Mauldin taps Greenville’s Parker Group to revive City Center Concept
By Rick Spruill
Rendering provided by The Parker Group and Project Plus
Months after stepping back from a plan to create a place for residents to live, shop, dine and come together, Mauldin city leaders are mulling another way to meet that need for future generations.
City Council on Dec. 21 gave final approval to an ordinance approving a contract to sell about 7 acres of city-owned land in the vicinity of North Main and East Butler Road to the Parker Group, a Greenville-based real estate development and consulting firm, said Mayor Terry Merritt.

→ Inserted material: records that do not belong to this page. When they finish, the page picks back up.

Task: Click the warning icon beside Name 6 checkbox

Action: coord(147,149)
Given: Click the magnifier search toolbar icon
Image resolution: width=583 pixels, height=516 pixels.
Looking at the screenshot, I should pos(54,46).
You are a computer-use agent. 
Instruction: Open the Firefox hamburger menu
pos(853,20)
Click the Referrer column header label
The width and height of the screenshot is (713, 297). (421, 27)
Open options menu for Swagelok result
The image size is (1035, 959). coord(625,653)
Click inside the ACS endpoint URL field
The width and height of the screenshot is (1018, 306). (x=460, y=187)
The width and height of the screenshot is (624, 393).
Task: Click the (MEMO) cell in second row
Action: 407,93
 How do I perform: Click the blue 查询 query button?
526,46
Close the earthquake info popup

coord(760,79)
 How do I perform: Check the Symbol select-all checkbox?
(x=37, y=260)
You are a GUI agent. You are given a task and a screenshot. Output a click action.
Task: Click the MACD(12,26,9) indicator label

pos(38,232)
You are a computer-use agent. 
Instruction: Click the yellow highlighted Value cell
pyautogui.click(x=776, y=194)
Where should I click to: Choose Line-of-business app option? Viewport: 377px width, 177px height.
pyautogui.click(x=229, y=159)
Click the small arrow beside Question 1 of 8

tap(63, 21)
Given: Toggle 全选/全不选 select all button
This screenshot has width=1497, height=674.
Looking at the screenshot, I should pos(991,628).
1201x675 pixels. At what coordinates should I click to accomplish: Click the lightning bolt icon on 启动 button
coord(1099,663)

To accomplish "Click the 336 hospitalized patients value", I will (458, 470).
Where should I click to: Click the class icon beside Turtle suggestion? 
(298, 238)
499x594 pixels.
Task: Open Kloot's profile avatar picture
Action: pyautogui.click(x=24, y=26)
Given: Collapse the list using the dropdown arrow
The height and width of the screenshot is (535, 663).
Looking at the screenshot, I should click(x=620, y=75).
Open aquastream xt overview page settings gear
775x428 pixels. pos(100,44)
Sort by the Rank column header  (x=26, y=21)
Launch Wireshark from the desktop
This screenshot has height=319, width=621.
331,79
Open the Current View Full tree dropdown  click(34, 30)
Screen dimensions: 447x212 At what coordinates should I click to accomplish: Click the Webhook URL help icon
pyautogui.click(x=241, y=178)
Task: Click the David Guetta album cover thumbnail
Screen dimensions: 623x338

The contract would again kick-start Mauldin’s vision for a “City Center,” a multimillion-dollar development now almost a decade in the making near the geographic center of town.
Plans to advance the project stalled over the summer, when the city and a group of urban developers led by Contour Companies agreed to part ways.
Merritt said the initial vision was to develop about 24 acres in the heart of the city, half of which are privately owned.
A big vision. Maybe too big, said the Parker Group’s founder and Broker-in-Charge, Drew Parker.
“There was a dream sold and that dream was never really possible,” he said.
Starting with 7 acres, he said, brings an opportunity to get it right and build momentum for the future.
Not to mention, Merritt said the Parker Group offers what Michigan-based Contour could not: local connections and local successes, mostly notably The Commons, a 12,000-square foot open-concept, family-friendly dining experience on the banks of the Reedy River a few minutes from downtown Greenville.
“I’m excited. This is a local group that truly wants to be part of the community,” Merritt said.
Parker said Mauldin has been on the group’s radar for a while, situated as it is between Greenville and Simpsonville.
“It’s all about Mauldin’s location, which is phenomenal,” he said.
At the heart of the plan? A 20,000-square-foot warehouse.
Parker said the plan is to close on the 7-acre plot in the summer, hold a groundbreaking soon after and then get to work.
All with one thing in mind – kick-starting a transformational, mixed-use urban development intended to convert old places into new spaces, in the heart of the city.
“The big driver here is taking infill sites that are already on the grid and breathing new life into them,” Parker said.
Step one? Converting a city-owned, 20,000-square-foot warehouse located within the 7-acre parcel into a place to gather, eat, drink … and play pickleball.
Parker, a former Furman tennis player who went pro for a while, said pickleball - a combination of tennis, ping-pong and badminton – is better than it sounds.
“It’s one of the most fun sports I’ve ever played.”
So much so, he’s planning to put six pickleball courts inside the warehouse while outside, under a 5,000-square-foot covered pavilion, families can enjoy a slew of food and beverage options while listening to an acoustic set performed on a covered stage.
If pickleball isn’t your speed, Parker said a covered lawn will be home to cornhole or possibly bocce ball.
Parker’s warehouse concept is only the commercial component of a plan, though. There’s a residential component, too, involving the construction of townhomes that, Parker said, are for buying, not renting.
Merritt said the planned – and funded – Swamp Rabbit Trail extension through Mauldin that includes a footbridge over Interstate 385 would one day connect the City Center with the BridgeWay Station project, a 40-acre mixed-use development at the corner of I-385 and Bridges Road.
“It’s the future, as best as I understand it, for my grandchildren, and beyond,” he said.
Parker said the project won’t reshape the skyline - Mauldin will still be Mauldin, but with a new twist.
“It won’t look like downtown Atlanta,” he joked. “But, it’ll be perfect. It’ll be a great place to be.”